Text excerpt:
The office giant is under contract to sell its stake in the 17-story office tower at 625 Madison Ave. for $632.5M, according to a news release.

The sale is among the year’s biggest, with the price per SF for the Class-A office tower working out at $1,123. The buyer was a "global real estate investor," according to a press release.

The REIT owns the building in partnership with Winthrop Capital Advisors, The Real Deal reports. It will use the proceeds to pay down its corporate debt. Crain's New York Business reports that the buyer is the Related Cos.

In the sale announcement, SL Green said it and its partners are originating a $234.5M preferred equity investment in the building. It also left the door open for a possible conversion, calling it "currently" a 17-story, 563K SF office building.

"Whether properties are upgraded to state-of-the-art office or are converted into a multitude of other uses that are in high demand, the appetite for Class-A office properties in prime Manhattan locations remains strong and growing," SL Green Executive Vice President Brett Herschenfeld said in a statement.

The sale brings to a close the long saga of SL Green's battle for ownership of 625 Madison, which started nine years after it acquired the leasehold in 2004. That was when Ashkenazy Acquisition Corp. bought the ground underneath the building for $400M, planning to raise ground rent prices, per previous reporting from The Real Deal.

But earlier in the pandemic, Ashkenazy defaulted on a mezzanine loan, which SL Green acquired, then foreclosed on Ashkenazy's controlling entity, taking over control of the ground and the building this summer.

SL Green also announced the signing of two significant leases at two of its Park Avenue holdings.

Investment bank PJT Partners signed a renewal and expansion for 270K SF at 280 Park Ave., a 1.25M SF office tower that SL Green co-owns with Vornado Realty Trust, the New York Post reported. The 43-story property recently underwent a $150M redevelopment and modernization, including the creation of a full-block lobby and a suite of tenant amenities.

Things to do:
**A.** Which news outlets does the article on the 625 Madison Ave. sale cite as sources?
**B.** Answer these questions from the article on the 625 Madison Ave. sale:
(i) What price per SF does the sale work out to?
(ii) How much did Ashkenazy Acquisition Corp. pay for the ground under the building?
(iii) How many square feet did PJT Partners' renewal and expansion cover?
**C.** Can you continue the article on the 625 Madison Ave. sale past its final sentence?

Data shown:
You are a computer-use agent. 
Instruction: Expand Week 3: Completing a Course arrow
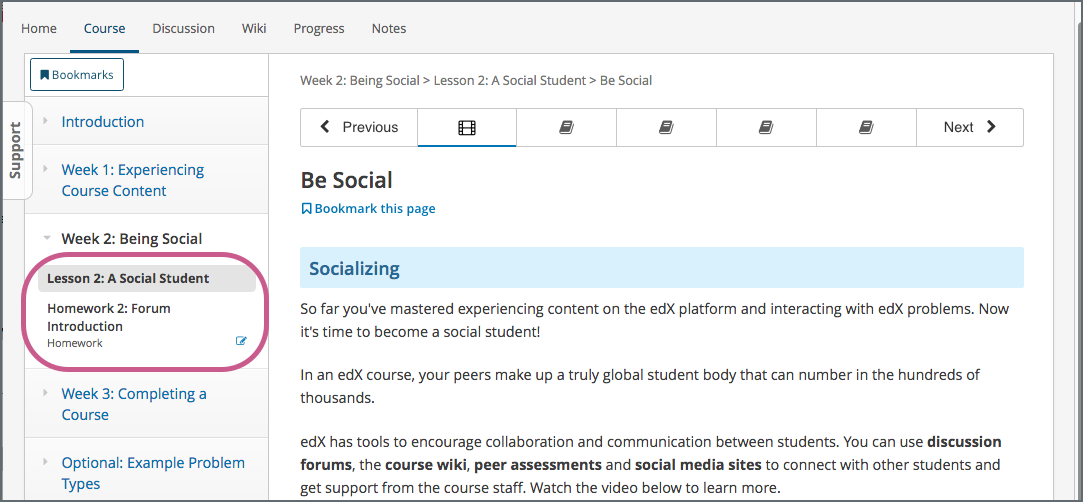tap(45, 393)
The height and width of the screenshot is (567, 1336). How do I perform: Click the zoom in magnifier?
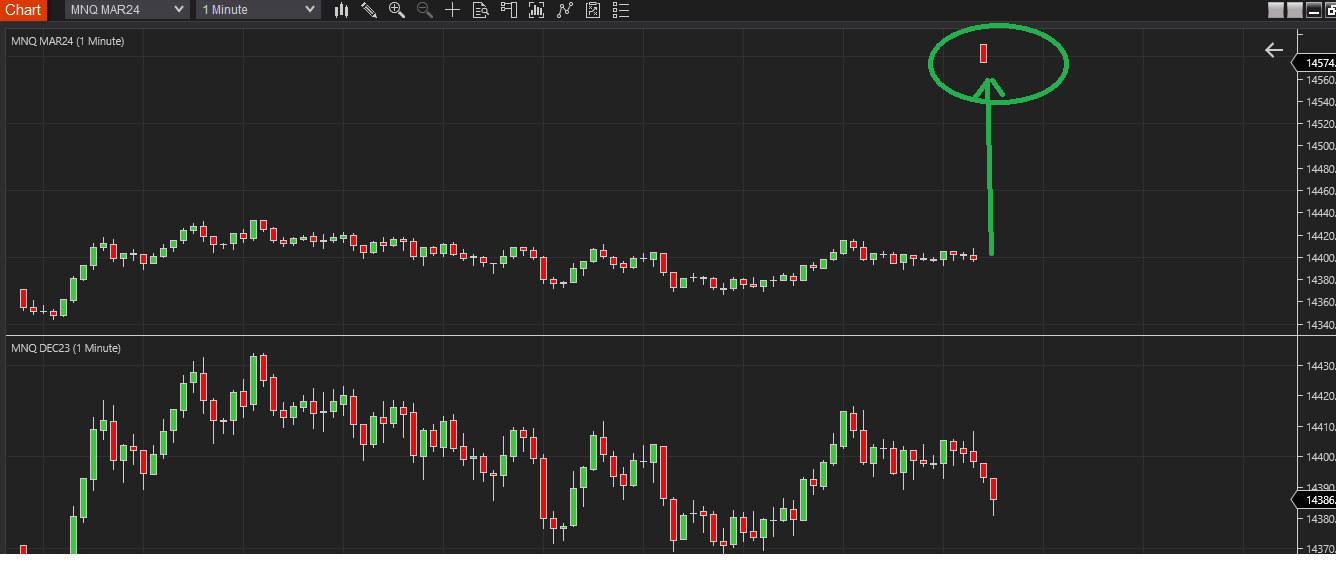pos(397,10)
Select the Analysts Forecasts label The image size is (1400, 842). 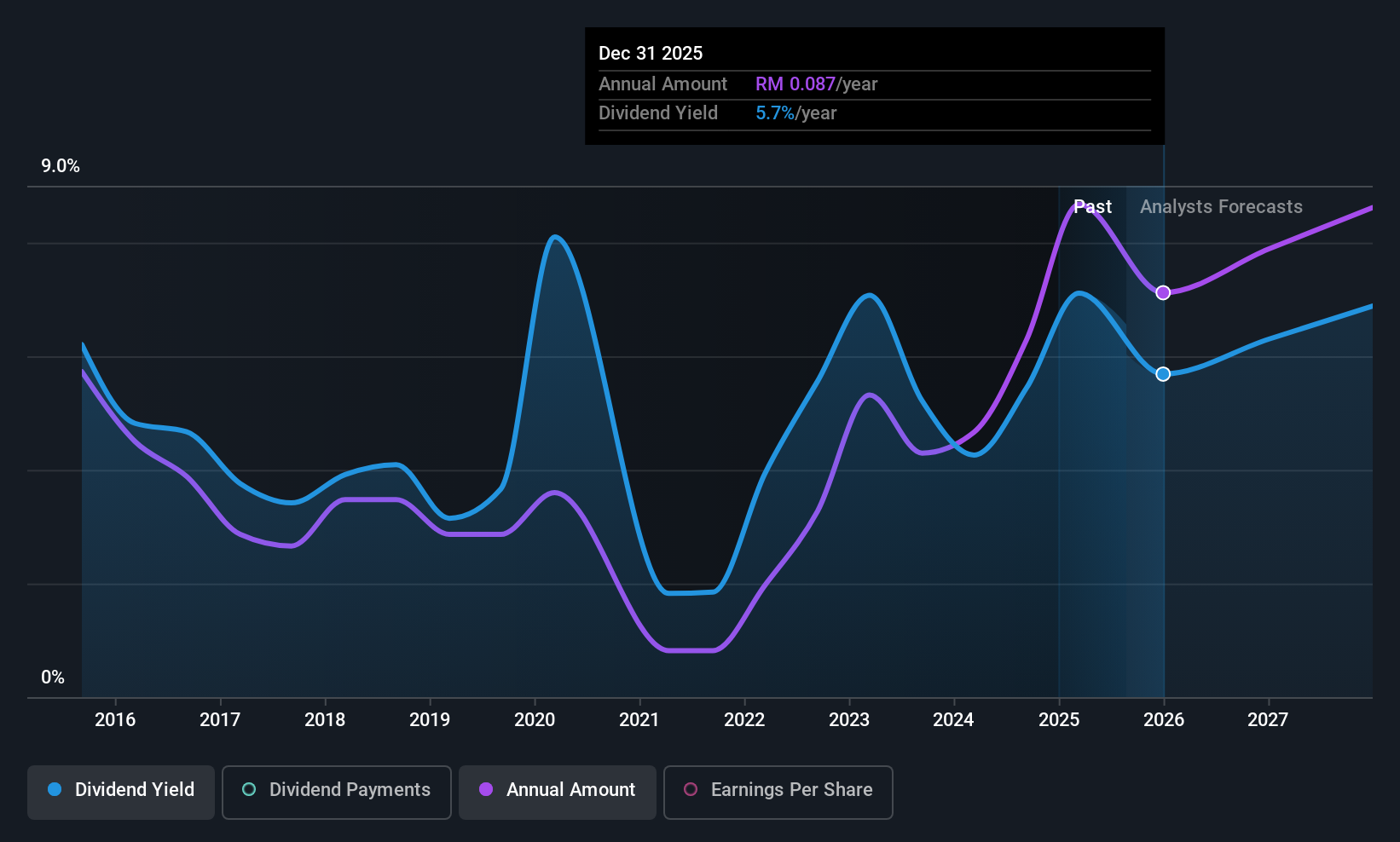tap(1221, 207)
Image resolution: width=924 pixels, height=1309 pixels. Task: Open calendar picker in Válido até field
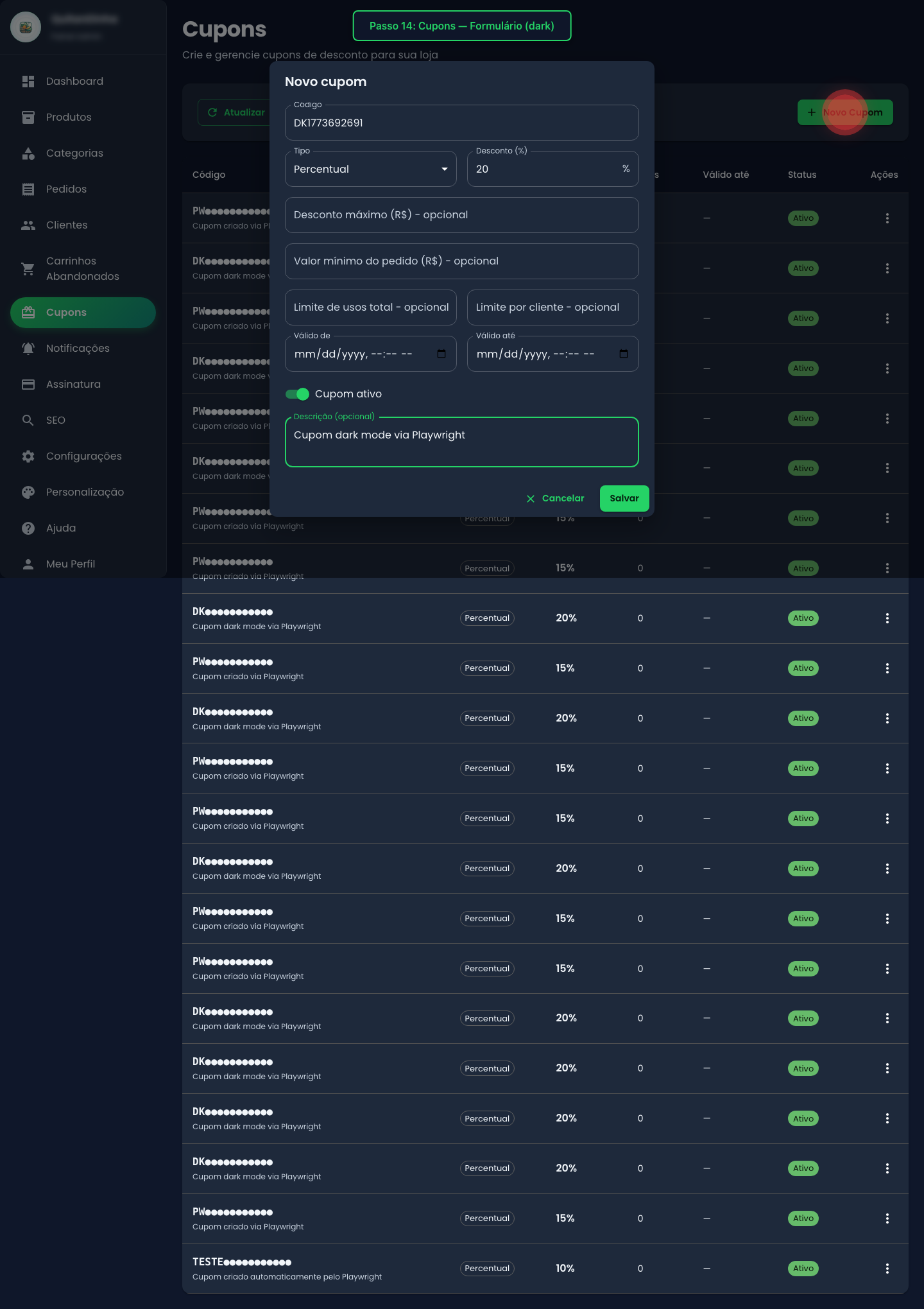click(624, 354)
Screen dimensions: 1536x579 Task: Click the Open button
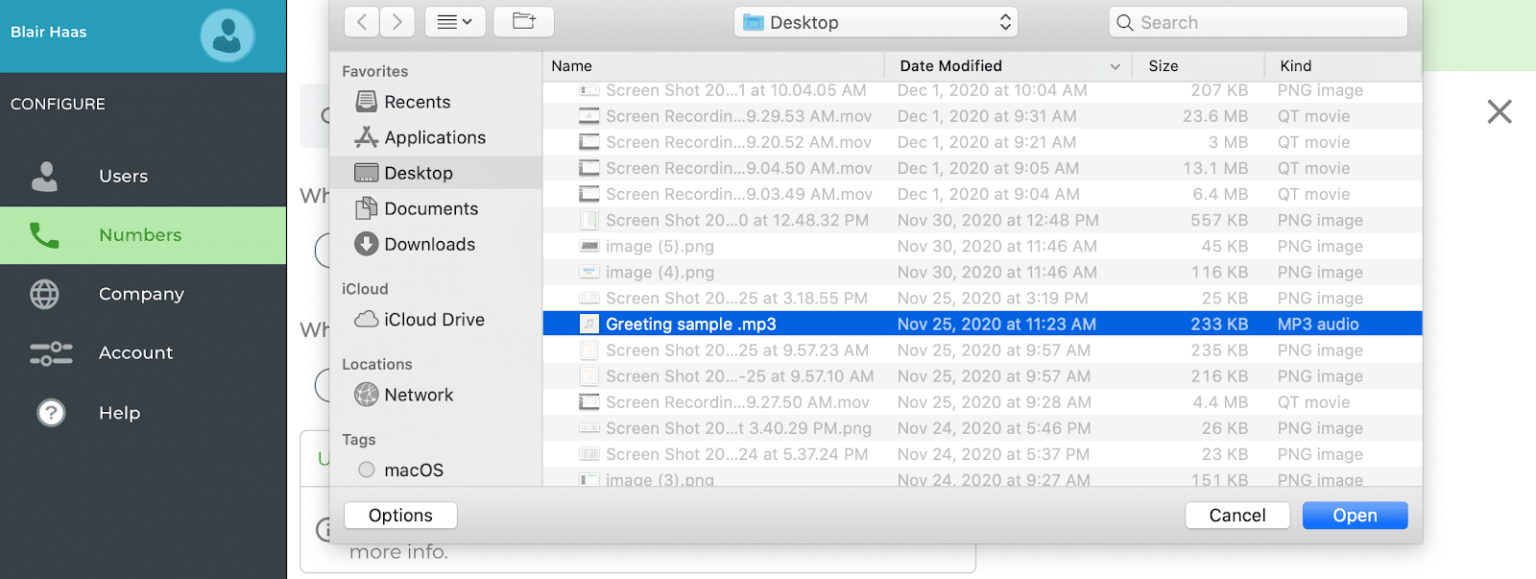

Expected outputs:
**A.** The Real Deal, Crain's New York Business, New York Post

**B.**
(i) $1,123
(ii) $400M
(iii) 270K SF

**C.**
CBRE’s Mary Ann Tighe, Ken Meyerson, Brendan Herlihy, Eric Thomas and Marlee Teplitzky, alongside JLL’s Evan Margolin, brokered the deal on behalf of PJT, while SL Green’s Steven Durels, Vornado’s Glen Weiss and a CBRE team of Peter Turchin, Greg Rothkin and Jason Pollen repped the landlord. 

SL Green also signed international alternative investment firm Stonepeak Partners to 77K SF at 245 Park Ave., according to a release. The lease gives Stonepeak the entire 31st and 32nd floors of the 1.8M SF office building, which spans 48 stories.

The landlord is also investing in 245 Park Ave., where it is planning a redevelopment that will add tenant amenities including a wellness center, new windows, a new lobby, new elevators and an overclad of the Park Avenue facade.

CBRE’s Silvio Petriello, Ben Friedland and Tamika Kramer repped Stonepeak in the lease, while Cushman & Wakefield’s Patrick Murphy, Bruce Mosler, Tara Stacom, Harry Blair, Ron LoRusso, Justin Royce and Will Yeatman repped the landlord.

The deal brings 245 Park Ave.’s total leasing for the year to almost 200K SF, according to the release. SL Green also took control of that building following distress from an affiliate of Chinese conglomerate HNA Group, which paid $2.2B for 245 Park in 2017 but later filed for bankruptcy.

SL Green sold a 49.9% equity stake in the building to Mori Trust this summer, valuing the tower at $2B, a price that was considered a victory amid declining overall commercial real estate values.

UPDATE, DEC. 4, 10:30 P.M. ETThis story was updated to include the identity of the buyer of 625 Madison.